3.05 CHAIRMAN OF THE BOARD. The Chairman of the Board shall preside over all meetings of
the Board of Directors.
3.06 PRESIDENT. Unless otherwise determined by the Board of Directors, the President shall be the
general manager and chief executive officer of the corporation, shall preside at all meetings of shareholders,
shall be ex officio a member of any committees of the Board shall effectuate orders and resolutions of the
Board of Directors and shall exercise such other powers and perform such other duties as the Board of
Directors shall prescribe.
3.07 SECRETARY. The Secretary shall have the following powers and duties:
(a) Record of Corporate Proceedings. The Secretary shall attend all meetings of the Board of Directors
and its committees and of shareholders and shall record all votes and the minutes of such meetings in a book
to be kept for that purpose at the principal executive office of the corporation or at such other place as the
Board of Directors may determine.
(b) Record of Shares. Unless a transfer agent is appointed by the Board of Directors to keep a share
register, the Secretary shall keep at the principal executive office of the corporation a share register showing
the names of the shareholders and their addresses, the number and class of shares held by each, the number
and date of certificates issued and the number and date of cancellation of each certificate surrendered for
(c) Notices. The Secretary shall give such notices as may be required by law or these Bylaws.
(d) Additional Powers and Duties. The Secretary shall exercise such other powers and perform such
other duties as the Board of Directors or President shall prescribe.

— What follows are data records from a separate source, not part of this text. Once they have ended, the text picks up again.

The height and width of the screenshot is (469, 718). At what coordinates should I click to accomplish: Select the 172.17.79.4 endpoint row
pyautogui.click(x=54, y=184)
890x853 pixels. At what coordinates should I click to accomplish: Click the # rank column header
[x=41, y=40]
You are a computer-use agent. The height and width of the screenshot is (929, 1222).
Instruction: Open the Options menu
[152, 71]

3.08 TREASURER. Unless otherwise determined by the Board of Directors, the Treasurer shall have
custody of the Corporate funds and securities and shall keep adequate and correct accounts of the
corporation’s properties and business transactions. The Treasurer shall disburse such funds of the
corporation as may be ordered by the Board of Directors, taking proper vouchers for such disbursements,
shall render to the President and directors, at regular meetings of the Board of Directors or whenever the
Board may require, an account of all transactions and the financial condition of the corporation and shall
exercise such other powers and perform such other duties as the Board of Directors or President shall
3.09 OTHER OFFICERS. The other officers of the corporation, if any, shall perform such duties as
the Board of Directors or President shall prescribe.

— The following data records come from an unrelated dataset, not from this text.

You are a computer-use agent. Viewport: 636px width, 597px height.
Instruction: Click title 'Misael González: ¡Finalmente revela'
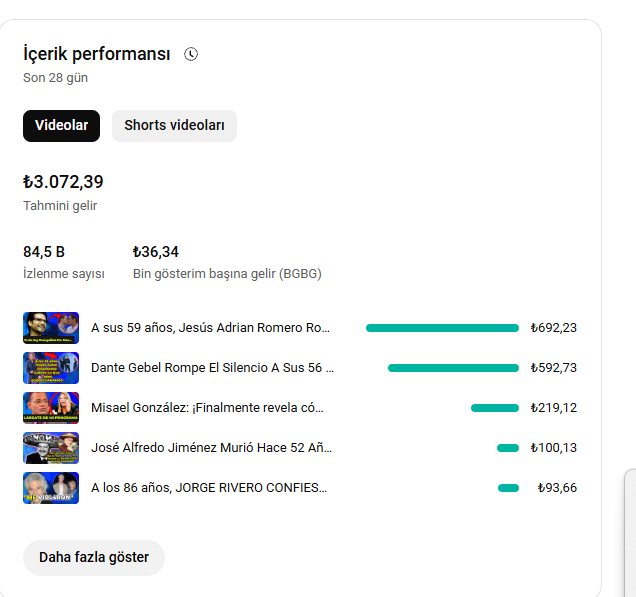coord(207,408)
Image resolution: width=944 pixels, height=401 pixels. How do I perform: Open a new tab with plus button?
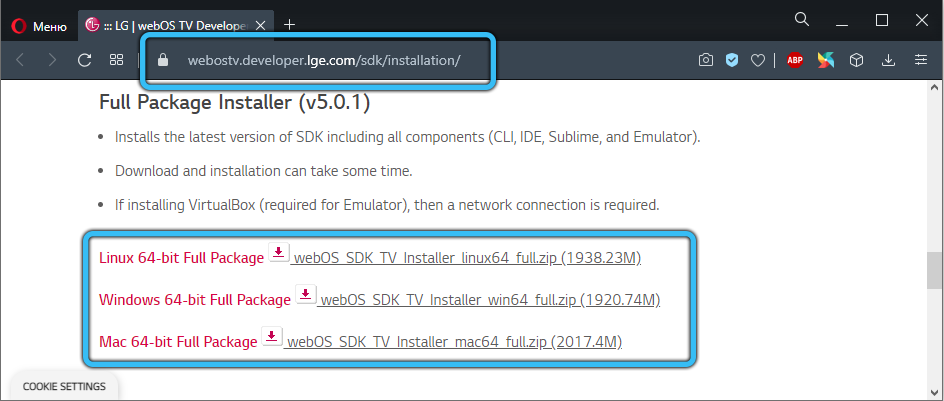point(290,23)
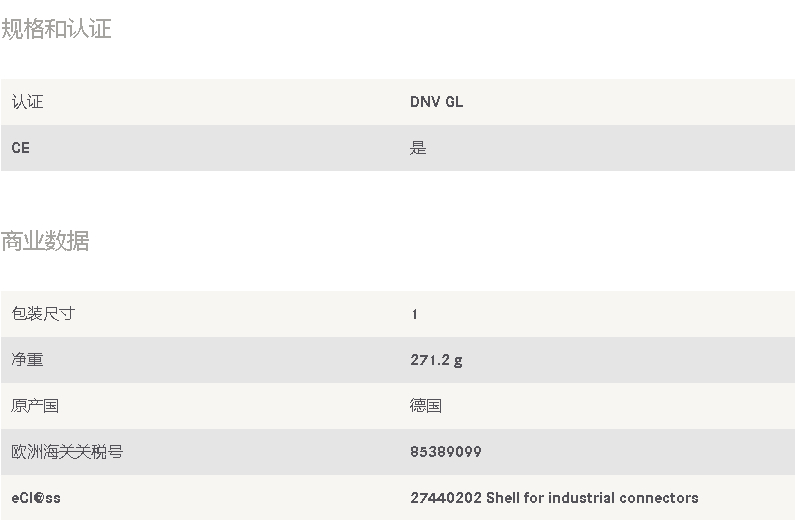Select the 净重 row label
Image resolution: width=795 pixels, height=520 pixels.
(27, 360)
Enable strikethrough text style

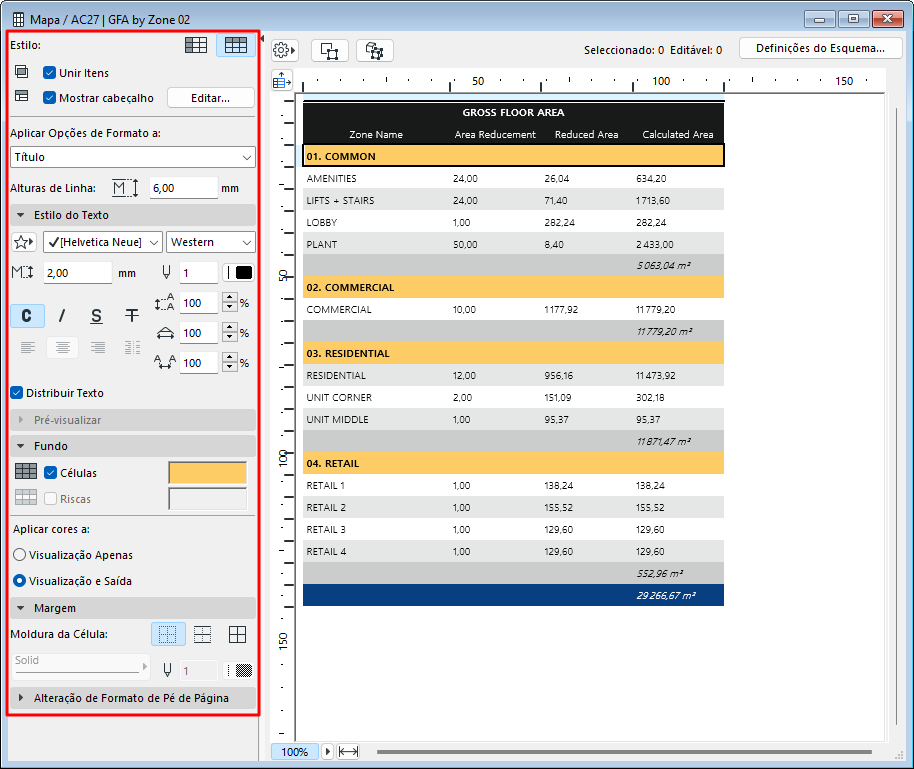131,316

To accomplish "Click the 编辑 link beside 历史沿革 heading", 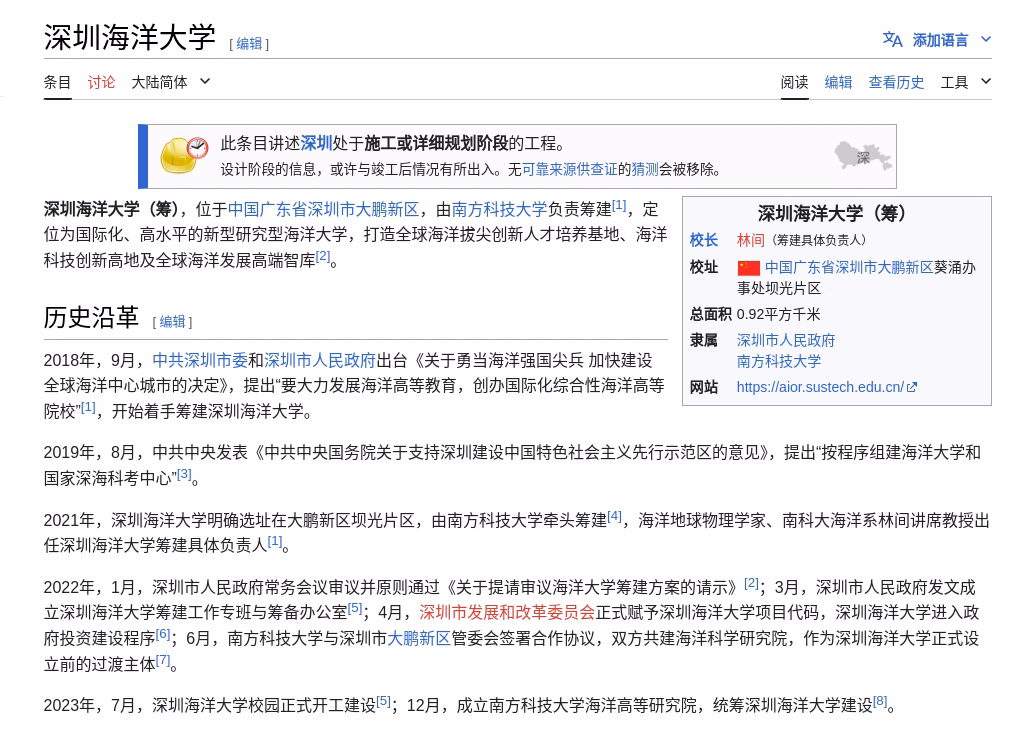I will click(x=173, y=321).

ARTICLE IV – EXECUTION OF CORPORATE INSTRUMENTS,
RATIFICATION OF CONTRACTS, AND
VOTING OF SHARES OWNED BY THE CORPORATION
4.01 EXECUTION OF CORPORATE INSTRUMENTS. The Board may, in its discretion, determine
the method and designate the signatory officer or officers, or other person or persons, to execute any
corporate instrument or documents, or to sign the corporate name without limitation, except where otherwise
provided by law, and such execution or signature shall be binding upon the Corporation. Unless otherwise
specifically determined by the Board:
(a) formal contracts of the Corporation, promissory notes, deeds of trust, mortgages, and other
evidences of indebtedness of the Corporation, and other corporate instruments or documents requiring the
corporate seal (except for share certificates issued by the Corporation), and share certificates owned by the
Corporation, shall be executed, signed, or endorsed by the President, or jointly endorsed by the Secretary
and Treasurer; (b) checks drawn on banks or other depositories on funds to the credit of the Corporation, or
in special accounts of the Corporation, shall be signed in such manner (which may be a facsimile signature)
and by such person or persons as shall be authorized by the Board;
(c) dividend warrants, drafts, insurance policies, and all other instruments and documents requiring
the corporate signature, but not requiring the corporate seal, shall be executed or signed in the manner
directed by the Board; and
(d) share certificates issued by the Corporation shall be signed (which may be a facsimile signature)
jointly by (i) the President or (ii) the Secretary and the Treasurer.
4.02 RATIFICATION BY SHAREHOLDERS. The Board may, in its discretion, submit any contract
or act for approval or ratification by the shareholders at any annual meeting of shareholders or at any special
meeting of shareholders called for that purpose. Any contract or act which shall be approved or ratified by
the holders of a majority of the voting power of the Corporation represented at such meeting shall be as
valid and binding upon the Corporation as though approved or ratified by each and every shareholder of the
Corporation, unless a greater vote is required by law for such purpose.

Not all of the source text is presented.